Ehsa
Ehsa

Reputation: 121

Multi objective convex optimization using genetic algorithm or cvx tool

I have solved a single objective convex optimization problem (actually related to reducing interference reduction) using cvx package with MATLAB. Now I want to extend the problem to multi objective one. What are the pros-cons of solving it using genetic algorithm in comparison to cvx package? I haven't read anything about genetic algorithms and it came about by searching net for multiobjective optimization.

Upvotes: 1

Views: 826

Answers (1)

Sunghee Yun
Sunghee Yun

Reputation: 820

The optimization algorithms based on derivatives (or gradients) including convex optimization algorithm essentially try to find a local minimum. The pros and cons are as follows.

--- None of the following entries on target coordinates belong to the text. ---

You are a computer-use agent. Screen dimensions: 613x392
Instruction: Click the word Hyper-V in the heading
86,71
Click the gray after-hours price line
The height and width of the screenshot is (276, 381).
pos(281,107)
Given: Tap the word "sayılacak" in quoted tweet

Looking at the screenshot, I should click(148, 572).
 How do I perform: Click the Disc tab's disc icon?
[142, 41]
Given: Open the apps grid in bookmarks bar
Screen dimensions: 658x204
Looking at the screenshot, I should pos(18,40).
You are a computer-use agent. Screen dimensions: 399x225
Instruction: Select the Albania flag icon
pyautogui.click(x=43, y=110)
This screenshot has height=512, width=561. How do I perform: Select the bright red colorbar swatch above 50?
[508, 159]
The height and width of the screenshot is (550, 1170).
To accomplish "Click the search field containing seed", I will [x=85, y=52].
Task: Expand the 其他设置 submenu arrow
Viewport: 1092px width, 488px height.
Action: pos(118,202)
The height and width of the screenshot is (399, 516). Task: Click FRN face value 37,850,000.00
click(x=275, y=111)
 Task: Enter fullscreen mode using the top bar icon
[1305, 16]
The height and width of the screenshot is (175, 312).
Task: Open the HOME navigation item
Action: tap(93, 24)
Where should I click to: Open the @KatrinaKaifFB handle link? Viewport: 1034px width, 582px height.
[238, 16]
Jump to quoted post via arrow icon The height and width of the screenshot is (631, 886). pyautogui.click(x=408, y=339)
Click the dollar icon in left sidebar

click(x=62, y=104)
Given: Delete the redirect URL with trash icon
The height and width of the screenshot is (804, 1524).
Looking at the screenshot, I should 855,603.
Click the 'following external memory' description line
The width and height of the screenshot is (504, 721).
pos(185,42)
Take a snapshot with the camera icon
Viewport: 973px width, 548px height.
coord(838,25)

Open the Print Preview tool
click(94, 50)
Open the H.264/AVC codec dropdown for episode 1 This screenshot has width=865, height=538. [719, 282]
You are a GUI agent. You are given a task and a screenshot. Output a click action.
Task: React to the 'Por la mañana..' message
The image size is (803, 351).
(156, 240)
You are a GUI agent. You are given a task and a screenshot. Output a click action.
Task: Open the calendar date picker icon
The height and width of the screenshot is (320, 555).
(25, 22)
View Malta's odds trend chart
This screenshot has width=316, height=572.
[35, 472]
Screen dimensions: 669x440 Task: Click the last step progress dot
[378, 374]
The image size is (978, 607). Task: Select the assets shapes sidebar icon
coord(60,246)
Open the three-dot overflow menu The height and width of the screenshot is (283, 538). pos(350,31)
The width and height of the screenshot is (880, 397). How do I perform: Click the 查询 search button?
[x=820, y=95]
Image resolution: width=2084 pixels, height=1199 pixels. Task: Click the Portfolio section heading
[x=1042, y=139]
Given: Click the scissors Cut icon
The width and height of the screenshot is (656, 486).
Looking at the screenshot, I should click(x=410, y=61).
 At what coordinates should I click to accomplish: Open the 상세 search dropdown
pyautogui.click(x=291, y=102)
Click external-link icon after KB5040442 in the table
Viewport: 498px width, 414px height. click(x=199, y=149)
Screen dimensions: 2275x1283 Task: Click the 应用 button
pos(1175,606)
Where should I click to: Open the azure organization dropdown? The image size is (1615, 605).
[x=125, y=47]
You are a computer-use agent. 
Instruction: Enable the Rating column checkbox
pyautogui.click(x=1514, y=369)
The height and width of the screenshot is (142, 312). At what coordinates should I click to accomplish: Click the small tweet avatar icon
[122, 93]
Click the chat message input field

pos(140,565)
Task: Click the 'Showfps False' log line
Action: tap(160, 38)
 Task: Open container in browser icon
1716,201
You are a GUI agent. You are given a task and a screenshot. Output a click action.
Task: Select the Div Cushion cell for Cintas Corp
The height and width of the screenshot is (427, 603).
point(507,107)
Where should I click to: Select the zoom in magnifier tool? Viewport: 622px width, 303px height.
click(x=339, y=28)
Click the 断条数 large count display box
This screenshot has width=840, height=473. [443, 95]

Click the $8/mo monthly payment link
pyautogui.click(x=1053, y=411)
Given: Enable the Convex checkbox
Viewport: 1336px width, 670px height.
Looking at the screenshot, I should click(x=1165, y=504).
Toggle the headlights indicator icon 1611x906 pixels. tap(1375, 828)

Pros: 1. It can be extremely fast since it only tries to follow the path given by derivative. 2. Sometimes, it achieves the global minimum (e.g., the problem is convex).

Cons: 1. When the problem is highly nonlinear and non-convex, the solution depends on initial point, hence there is high probability that the solution achieved is far from the global optimum. 2. It's not quite for multi-objective optimization problem.

Because of the disadvantages described above, for multi-objective optimization, we generally use evolutionary algorithm. Genetic algorithms belong to evolutionary algorithm.

Evolutionary algorithms developed for multi-objective optimization problems are fundamentally different from the gradient-based algorithms. They are population-based, i.e., maintain multiple solutions (hundreds or thousands of them) where as the latter ones maintain only one solution.

NSGA-II is an example: https://ieeexplore.ieee.org/document/996017, https://mae.ufl.edu/haftka/stropt/Lectures/multi_objective_GA.pdf, https://web.njit.edu/~horacio/Math451H/download/Seshadri_NSGA-II.pdf

The purpose of the multi-objective optimization is find the Pareto surface (or optimal trade-off surface). Since the surface consists of multiple points, population-based evolutionary algorithms suit well.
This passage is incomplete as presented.